**REQUIRED WORK**
Give back the listing word for word, from top to bottom.

**EXCERPTED RECORDS**

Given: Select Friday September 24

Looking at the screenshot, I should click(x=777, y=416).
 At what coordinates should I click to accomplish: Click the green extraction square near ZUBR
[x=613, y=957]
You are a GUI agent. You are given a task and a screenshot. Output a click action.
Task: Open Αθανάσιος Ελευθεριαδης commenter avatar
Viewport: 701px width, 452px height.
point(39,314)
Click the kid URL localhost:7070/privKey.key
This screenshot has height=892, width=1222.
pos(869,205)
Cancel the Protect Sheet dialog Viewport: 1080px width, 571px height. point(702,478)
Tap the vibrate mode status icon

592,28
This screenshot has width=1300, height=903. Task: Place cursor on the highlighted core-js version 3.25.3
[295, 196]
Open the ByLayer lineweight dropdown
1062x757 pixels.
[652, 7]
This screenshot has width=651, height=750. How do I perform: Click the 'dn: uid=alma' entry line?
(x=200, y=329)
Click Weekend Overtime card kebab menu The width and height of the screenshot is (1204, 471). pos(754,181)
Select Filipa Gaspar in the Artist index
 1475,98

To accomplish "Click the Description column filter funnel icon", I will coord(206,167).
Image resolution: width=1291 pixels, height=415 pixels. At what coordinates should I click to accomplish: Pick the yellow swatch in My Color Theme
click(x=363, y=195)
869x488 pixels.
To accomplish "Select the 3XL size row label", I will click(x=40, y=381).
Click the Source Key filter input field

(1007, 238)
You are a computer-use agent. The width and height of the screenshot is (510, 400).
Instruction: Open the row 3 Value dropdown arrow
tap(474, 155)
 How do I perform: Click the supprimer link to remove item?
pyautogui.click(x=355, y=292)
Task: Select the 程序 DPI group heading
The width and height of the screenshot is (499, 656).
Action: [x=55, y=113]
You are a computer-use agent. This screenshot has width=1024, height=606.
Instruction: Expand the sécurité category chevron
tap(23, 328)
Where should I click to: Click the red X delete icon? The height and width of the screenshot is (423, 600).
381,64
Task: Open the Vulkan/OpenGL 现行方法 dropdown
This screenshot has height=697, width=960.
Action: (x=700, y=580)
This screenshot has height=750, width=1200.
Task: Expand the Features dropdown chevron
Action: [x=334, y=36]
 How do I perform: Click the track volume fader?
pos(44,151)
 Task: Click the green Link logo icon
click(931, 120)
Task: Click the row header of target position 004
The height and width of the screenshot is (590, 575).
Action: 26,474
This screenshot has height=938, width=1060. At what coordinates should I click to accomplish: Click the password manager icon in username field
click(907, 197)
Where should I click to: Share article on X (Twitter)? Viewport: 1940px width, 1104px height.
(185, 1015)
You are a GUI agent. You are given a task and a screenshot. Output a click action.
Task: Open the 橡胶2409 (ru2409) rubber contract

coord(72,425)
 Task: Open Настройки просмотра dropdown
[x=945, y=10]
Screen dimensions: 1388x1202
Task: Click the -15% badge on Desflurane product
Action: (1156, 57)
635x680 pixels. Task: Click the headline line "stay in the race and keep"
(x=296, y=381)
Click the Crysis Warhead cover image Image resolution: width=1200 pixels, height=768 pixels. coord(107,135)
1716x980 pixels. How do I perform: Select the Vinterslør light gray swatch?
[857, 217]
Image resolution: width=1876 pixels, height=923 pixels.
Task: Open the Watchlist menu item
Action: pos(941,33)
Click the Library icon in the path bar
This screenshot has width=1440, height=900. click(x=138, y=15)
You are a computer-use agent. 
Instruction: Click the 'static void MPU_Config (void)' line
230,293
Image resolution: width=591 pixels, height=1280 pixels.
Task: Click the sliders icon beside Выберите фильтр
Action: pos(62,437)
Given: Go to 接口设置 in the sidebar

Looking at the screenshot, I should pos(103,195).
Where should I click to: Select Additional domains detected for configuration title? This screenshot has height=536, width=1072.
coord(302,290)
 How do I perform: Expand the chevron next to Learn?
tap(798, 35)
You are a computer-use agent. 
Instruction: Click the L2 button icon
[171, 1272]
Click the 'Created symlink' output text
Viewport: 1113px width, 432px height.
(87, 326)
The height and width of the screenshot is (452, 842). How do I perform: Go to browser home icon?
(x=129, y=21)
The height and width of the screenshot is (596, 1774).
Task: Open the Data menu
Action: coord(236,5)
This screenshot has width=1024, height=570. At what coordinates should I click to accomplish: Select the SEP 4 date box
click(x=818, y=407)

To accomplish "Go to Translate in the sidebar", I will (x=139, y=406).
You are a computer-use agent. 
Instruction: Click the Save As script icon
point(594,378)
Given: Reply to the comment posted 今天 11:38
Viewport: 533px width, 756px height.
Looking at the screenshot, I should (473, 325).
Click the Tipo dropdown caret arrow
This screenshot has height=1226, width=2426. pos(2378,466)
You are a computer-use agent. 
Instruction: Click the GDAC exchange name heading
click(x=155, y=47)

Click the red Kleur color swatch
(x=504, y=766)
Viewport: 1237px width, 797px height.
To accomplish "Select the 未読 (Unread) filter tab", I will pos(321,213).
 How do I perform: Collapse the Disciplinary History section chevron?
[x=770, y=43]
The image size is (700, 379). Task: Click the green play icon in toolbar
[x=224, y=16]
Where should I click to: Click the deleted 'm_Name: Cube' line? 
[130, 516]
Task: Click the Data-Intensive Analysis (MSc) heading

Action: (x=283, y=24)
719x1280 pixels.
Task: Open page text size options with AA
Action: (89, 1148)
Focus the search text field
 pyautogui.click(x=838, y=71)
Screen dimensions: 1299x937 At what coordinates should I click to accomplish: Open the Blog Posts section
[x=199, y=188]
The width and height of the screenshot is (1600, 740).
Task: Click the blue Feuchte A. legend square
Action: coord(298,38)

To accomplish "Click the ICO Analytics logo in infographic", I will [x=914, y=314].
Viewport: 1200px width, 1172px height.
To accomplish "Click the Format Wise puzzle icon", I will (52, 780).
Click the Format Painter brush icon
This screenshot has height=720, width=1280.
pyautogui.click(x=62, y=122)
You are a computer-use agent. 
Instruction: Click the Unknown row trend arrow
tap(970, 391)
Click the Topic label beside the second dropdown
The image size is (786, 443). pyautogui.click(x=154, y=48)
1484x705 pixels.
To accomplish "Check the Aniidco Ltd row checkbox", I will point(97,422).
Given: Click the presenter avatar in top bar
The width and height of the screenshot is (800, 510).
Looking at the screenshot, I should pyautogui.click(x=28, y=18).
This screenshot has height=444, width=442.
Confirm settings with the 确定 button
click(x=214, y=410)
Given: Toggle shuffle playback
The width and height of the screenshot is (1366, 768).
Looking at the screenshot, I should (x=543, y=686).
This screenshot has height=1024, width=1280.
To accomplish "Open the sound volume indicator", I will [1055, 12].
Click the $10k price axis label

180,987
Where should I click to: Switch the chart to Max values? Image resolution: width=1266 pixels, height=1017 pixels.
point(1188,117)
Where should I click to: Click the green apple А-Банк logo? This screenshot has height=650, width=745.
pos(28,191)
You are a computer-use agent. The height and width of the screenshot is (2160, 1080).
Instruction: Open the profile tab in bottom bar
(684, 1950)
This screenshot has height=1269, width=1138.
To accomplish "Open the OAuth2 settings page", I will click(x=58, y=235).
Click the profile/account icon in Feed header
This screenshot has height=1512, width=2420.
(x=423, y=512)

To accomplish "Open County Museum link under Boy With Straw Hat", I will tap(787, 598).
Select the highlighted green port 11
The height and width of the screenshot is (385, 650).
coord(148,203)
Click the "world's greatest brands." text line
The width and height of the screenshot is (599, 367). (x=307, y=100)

**SOLUTION BELOW**
Given: Select Friday September 24

Looking at the screenshot, I should click(x=777, y=416).
 At what coordinates should I click to accomplish: Click the green extraction square near ZUBR
[x=613, y=957]
You are a GUI agent. You are given a task and a screenshot. Output a click action.
Task: Open Αθανάσιος Ελευθεριαδης commenter avatar
Viewport: 701px width, 452px height.
point(39,314)
Click the kid URL localhost:7070/privKey.key
This screenshot has height=892, width=1222.
pos(869,205)
Cancel the Protect Sheet dialog Viewport: 1080px width, 571px height. point(702,478)
Tap the vibrate mode status icon

592,28
This screenshot has width=1300, height=903. Task: Place cursor on the highlighted core-js version 3.25.3
[295, 196]
Open the ByLayer lineweight dropdown
1062x757 pixels.
[652, 7]
This screenshot has width=651, height=750. How do I perform: Click the 'dn: uid=alma' entry line?
(x=200, y=329)
Click Weekend Overtime card kebab menu The width and height of the screenshot is (1204, 471). pos(754,181)
Select Filipa Gaspar in the Artist index
 1475,98

To accomplish "Click the Description column filter funnel icon", I will coord(206,167).
Image resolution: width=1291 pixels, height=415 pixels. At what coordinates should I click to accomplish: Pick the yellow swatch in My Color Theme
click(x=363, y=195)
869x488 pixels.
To accomplish "Select the 3XL size row label", I will click(x=40, y=381).
Click the Source Key filter input field

(1007, 238)
You are a computer-use agent. The width and height of the screenshot is (510, 400).
Instruction: Open the row 3 Value dropdown arrow
tap(474, 155)
 How do I perform: Click the supprimer link to remove item?
pyautogui.click(x=355, y=292)
Task: Select the 程序 DPI group heading
The width and height of the screenshot is (499, 656).
Action: [x=55, y=113]
You are a computer-use agent. This screenshot has width=1024, height=606.
Instruction: Expand the sécurité category chevron
tap(23, 328)
Where should I click to: Click the red X delete icon? The height and width of the screenshot is (423, 600).
381,64
Task: Open the Vulkan/OpenGL 现行方法 dropdown
This screenshot has height=697, width=960.
Action: (x=700, y=580)
This screenshot has height=750, width=1200.
Task: Expand the Features dropdown chevron
Action: [x=334, y=36]
 How do I perform: Click the track volume fader?
pos(44,151)
 Task: Click the green Link logo icon
click(931, 120)
Task: Click the row header of target position 004
The height and width of the screenshot is (590, 575).
Action: 26,474
This screenshot has height=938, width=1060. At what coordinates should I click to accomplish: Click the password manager icon in username field
click(907, 197)
Where should I click to: Share article on X (Twitter)? Viewport: 1940px width, 1104px height.
(185, 1015)
You are a GUI agent. You are given a task and a screenshot. Output a click action.
Task: Open the 橡胶2409 (ru2409) rubber contract

coord(72,425)
 Task: Open Настройки просмотра dropdown
[x=945, y=10]
Screen dimensions: 1388x1202
Task: Click the -15% badge on Desflurane product
Action: (1156, 57)
635x680 pixels. Task: Click the headline line "stay in the race and keep"
(x=296, y=381)
Click the Crysis Warhead cover image Image resolution: width=1200 pixels, height=768 pixels. coord(107,135)
1716x980 pixels. How do I perform: Select the Vinterslør light gray swatch?
[857, 217]
Image resolution: width=1876 pixels, height=923 pixels.
Task: Open the Watchlist menu item
Action: pos(941,33)
Click the Library icon in the path bar
This screenshot has width=1440, height=900. click(x=138, y=15)
You are a computer-use agent. 
Instruction: Click the 'static void MPU_Config (void)' line
230,293
Image resolution: width=591 pixels, height=1280 pixels.
Task: Click the sliders icon beside Выберите фильтр
Action: pos(62,437)
Given: Go to 接口设置 in the sidebar

Looking at the screenshot, I should pos(103,195).
Where should I click to: Select Additional domains detected for configuration title? This screenshot has height=536, width=1072.
coord(302,290)
 How do I perform: Expand the chevron next to Learn?
tap(798, 35)
You are a computer-use agent. 
Instruction: Click the L2 button icon
[171, 1272]
Click the 'Created symlink' output text
Viewport: 1113px width, 432px height.
(87, 326)
The height and width of the screenshot is (452, 842). How do I perform: Go to browser home icon?
(x=129, y=21)
The height and width of the screenshot is (596, 1774).
Task: Open the Data menu
Action: coord(236,5)
This screenshot has width=1024, height=570. At what coordinates should I click to accomplish: Select the SEP 4 date box
click(x=818, y=407)

To accomplish "Go to Translate in the sidebar", I will (x=139, y=406).
You are a computer-use agent. 
Instruction: Click the Save As script icon
point(594,378)
Given: Reply to the comment posted 今天 11:38
Viewport: 533px width, 756px height.
Looking at the screenshot, I should (473, 325).
Click the Tipo dropdown caret arrow
This screenshot has height=1226, width=2426. pos(2378,466)
You are a computer-use agent. 
Instruction: Click the GDAC exchange name heading
click(x=155, y=47)

Click the red Kleur color swatch
(x=504, y=766)
Viewport: 1237px width, 797px height.
To accomplish "Select the 未読 (Unread) filter tab", I will pos(321,213).
 How do I perform: Collapse the Disciplinary History section chevron?
[x=770, y=43]
The image size is (700, 379). Task: Click the green play icon in toolbar
[x=224, y=16]
Where should I click to: Click the deleted 'm_Name: Cube' line? 
[130, 516]
Task: Click the Data-Intensive Analysis (MSc) heading

Action: (x=283, y=24)
719x1280 pixels.
Task: Open page text size options with AA
Action: (89, 1148)
Focus the search text field
 pyautogui.click(x=838, y=71)
Screen dimensions: 1299x937 At what coordinates should I click to accomplish: Open the Blog Posts section
[x=199, y=188]
The width and height of the screenshot is (1600, 740).
Task: Click the blue Feuchte A. legend square
Action: coord(298,38)

To accomplish "Click the ICO Analytics logo in infographic", I will [x=914, y=314].
Viewport: 1200px width, 1172px height.
To accomplish "Click the Format Wise puzzle icon", I will (52, 780).
Click the Format Painter brush icon
This screenshot has height=720, width=1280.
pyautogui.click(x=62, y=122)
You are a computer-use agent. 
Instruction: Click the Unknown row trend arrow
tap(970, 391)
Click the Topic label beside the second dropdown
The image size is (786, 443). pyautogui.click(x=154, y=48)
1484x705 pixels.
To accomplish "Check the Aniidco Ltd row checkbox", I will point(97,422).
Given: Click the presenter avatar in top bar
The width and height of the screenshot is (800, 510).
Looking at the screenshot, I should pyautogui.click(x=28, y=18).
This screenshot has height=444, width=442.
Confirm settings with the 确定 button
click(x=214, y=410)
Given: Toggle shuffle playback
The width and height of the screenshot is (1366, 768).
Looking at the screenshot, I should (x=543, y=686).
This screenshot has height=1024, width=1280.
To accomplish "Open the sound volume indicator", I will [1055, 12].
Click the $10k price axis label

180,987
Where should I click to: Switch the chart to Max values? Image resolution: width=1266 pixels, height=1017 pixels.
point(1188,117)
Where should I click to: Click the green apple А-Банк logo? This screenshot has height=650, width=745.
pos(28,191)
You are a computer-use agent. The height and width of the screenshot is (2160, 1080).
Instruction: Open the profile tab in bottom bar
(684, 1950)
This screenshot has height=1269, width=1138.
To accomplish "Open the OAuth2 settings page", I will click(x=58, y=235).
Click the profile/account icon in Feed header
This screenshot has height=1512, width=2420.
(x=423, y=512)

To accomplish "Open County Museum link under Boy With Straw Hat", I will tap(787, 598).
Select the highlighted green port 11
The height and width of the screenshot is (385, 650).
coord(148,203)
Click the "world's greatest brands." text line
The width and height of the screenshot is (599, 367). (x=307, y=100)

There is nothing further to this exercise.